At the time, having a 10 month old that crawled around and put everything in his mouth meant that I had to be hyper vigilant with keeping anything he was allergic to away from him. I also had to remind anyone that came in contact with him that if you wanted to touch or hold the baby you had to wash your hands. If you ate a sandwich and touched him, he would get hives (and this is still the case with him) where ever he was touched. We also decided that since he was young enough not to remember holidays filled with cookies, candies and foods that he was now allergic to, that we would remove those items from our celebrations. There would be enough times in his life when he was going to feel left out but we didn't want memories from his childhood that were supposed to be filled with happiness and joy to be filled with sadness or feelings of frustration due to his food allergies. His home should be a place where he didn't have to worry about having a reaction and we certainly didn't want him to have to spend holidays or birthdays in the ER if we could prevent it. We decided that until he was old enough to know for himself to stay away or not eat anything he was allergic to that we would spend holidays at our home with only safe food and friends and family were welcome to come and visit us whenever they wanted. Our home was open to everyone whenever it was convient for them. We weren't asking anyone to change the way they celebrated holidays. We were just saying that for us, the circumstances had changed so we were changing with them.
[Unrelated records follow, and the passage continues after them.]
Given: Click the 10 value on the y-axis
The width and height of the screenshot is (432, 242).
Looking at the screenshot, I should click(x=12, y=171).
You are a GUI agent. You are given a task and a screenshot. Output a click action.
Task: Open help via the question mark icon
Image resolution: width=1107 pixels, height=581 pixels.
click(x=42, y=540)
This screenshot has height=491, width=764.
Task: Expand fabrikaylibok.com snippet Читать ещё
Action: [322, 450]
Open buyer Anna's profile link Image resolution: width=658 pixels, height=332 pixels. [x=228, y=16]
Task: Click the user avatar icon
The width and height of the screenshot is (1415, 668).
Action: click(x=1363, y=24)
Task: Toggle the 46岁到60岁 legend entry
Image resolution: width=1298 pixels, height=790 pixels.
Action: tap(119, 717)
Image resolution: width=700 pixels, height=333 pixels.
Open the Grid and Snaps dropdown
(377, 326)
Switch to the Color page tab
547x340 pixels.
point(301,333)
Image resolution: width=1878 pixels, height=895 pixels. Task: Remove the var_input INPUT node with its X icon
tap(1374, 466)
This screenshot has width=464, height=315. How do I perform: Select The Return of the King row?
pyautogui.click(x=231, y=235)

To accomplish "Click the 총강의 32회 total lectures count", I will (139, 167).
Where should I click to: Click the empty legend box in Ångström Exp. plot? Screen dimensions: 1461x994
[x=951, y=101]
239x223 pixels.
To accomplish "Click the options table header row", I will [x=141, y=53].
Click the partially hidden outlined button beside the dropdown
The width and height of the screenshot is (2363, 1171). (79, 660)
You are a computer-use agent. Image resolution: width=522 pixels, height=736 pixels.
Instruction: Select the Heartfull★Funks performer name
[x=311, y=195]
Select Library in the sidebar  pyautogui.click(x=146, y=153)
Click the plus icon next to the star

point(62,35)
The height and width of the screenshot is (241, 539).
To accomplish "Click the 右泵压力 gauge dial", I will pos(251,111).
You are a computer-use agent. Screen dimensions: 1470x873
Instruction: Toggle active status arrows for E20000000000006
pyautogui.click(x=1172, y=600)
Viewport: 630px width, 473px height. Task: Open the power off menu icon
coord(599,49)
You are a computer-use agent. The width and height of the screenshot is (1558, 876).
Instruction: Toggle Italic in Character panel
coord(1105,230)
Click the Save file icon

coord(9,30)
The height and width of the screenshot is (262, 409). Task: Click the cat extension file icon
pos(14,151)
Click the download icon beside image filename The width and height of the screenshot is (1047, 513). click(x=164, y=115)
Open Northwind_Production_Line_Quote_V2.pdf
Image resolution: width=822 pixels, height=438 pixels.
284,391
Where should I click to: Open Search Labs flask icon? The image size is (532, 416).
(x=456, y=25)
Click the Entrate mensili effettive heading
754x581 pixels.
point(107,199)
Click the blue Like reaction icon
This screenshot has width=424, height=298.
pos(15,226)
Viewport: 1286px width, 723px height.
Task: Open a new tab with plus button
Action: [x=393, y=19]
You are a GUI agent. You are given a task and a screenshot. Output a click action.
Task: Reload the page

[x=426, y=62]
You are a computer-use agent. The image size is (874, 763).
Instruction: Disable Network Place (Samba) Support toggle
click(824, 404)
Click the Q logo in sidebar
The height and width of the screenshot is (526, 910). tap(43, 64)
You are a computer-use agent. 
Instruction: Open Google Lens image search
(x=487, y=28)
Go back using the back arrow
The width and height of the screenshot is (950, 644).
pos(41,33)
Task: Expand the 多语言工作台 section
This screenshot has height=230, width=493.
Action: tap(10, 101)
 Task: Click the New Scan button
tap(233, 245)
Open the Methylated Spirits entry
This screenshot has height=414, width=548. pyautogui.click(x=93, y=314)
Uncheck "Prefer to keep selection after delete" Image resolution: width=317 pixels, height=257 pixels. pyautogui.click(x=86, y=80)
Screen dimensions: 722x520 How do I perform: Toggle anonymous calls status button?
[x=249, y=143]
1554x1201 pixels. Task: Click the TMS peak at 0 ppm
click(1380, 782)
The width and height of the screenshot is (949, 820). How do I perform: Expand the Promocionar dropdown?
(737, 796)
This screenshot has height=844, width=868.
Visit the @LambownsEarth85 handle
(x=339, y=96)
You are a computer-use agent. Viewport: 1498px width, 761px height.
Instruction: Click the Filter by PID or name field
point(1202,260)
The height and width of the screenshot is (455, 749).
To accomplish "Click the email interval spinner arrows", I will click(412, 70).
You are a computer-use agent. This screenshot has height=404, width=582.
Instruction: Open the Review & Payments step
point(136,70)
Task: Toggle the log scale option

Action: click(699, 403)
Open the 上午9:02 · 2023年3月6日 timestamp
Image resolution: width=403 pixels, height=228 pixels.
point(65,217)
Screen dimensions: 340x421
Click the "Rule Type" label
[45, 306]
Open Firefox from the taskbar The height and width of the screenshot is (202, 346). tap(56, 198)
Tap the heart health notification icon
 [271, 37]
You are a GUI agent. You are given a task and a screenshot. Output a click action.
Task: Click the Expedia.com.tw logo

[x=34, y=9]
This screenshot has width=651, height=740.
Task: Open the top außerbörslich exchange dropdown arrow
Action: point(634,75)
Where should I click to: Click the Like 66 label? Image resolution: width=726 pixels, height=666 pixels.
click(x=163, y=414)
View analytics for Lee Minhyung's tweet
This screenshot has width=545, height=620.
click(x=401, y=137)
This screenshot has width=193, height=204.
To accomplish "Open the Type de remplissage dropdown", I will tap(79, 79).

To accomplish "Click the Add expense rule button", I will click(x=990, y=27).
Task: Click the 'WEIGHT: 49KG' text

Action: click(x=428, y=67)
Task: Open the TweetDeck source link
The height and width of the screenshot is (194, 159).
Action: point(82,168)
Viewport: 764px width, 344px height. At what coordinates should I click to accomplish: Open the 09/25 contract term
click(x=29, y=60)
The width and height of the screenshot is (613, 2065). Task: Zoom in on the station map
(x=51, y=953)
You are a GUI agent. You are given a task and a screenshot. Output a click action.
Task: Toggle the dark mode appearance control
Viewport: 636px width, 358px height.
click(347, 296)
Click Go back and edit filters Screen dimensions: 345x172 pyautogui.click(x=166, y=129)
I know that everyone loves our son and only wants what is best for him. No one would do anything that would intentionally put him in harms way. But our new way of living was met with resistance. And 5 years later, it sometimes still is. It's hard for others to change. And if you don't live with food allergies every day, it's hard to understand all that goes into keeping a child safe. Traditions and family get togethers are wrapped around food. And most of those foods my child is allergic to. By us saying "I'm sorry, we can't come because of the food allergies" or "We'll come, but we're leaving before the food", it was sometimes taken as a rejection of family traditions or friends/family altogether. There were plenty of hurt feelings along the way. Some relationships have been damaged beyond repair and those people don't come around anymore. It was never our intention to hurt anyone's feelings, but only keep our son safe. Imagine how we feel when clearly "food" is more important than our child. We've tried to shield him from most of that but the older he gets the more I know he will understand and feel it.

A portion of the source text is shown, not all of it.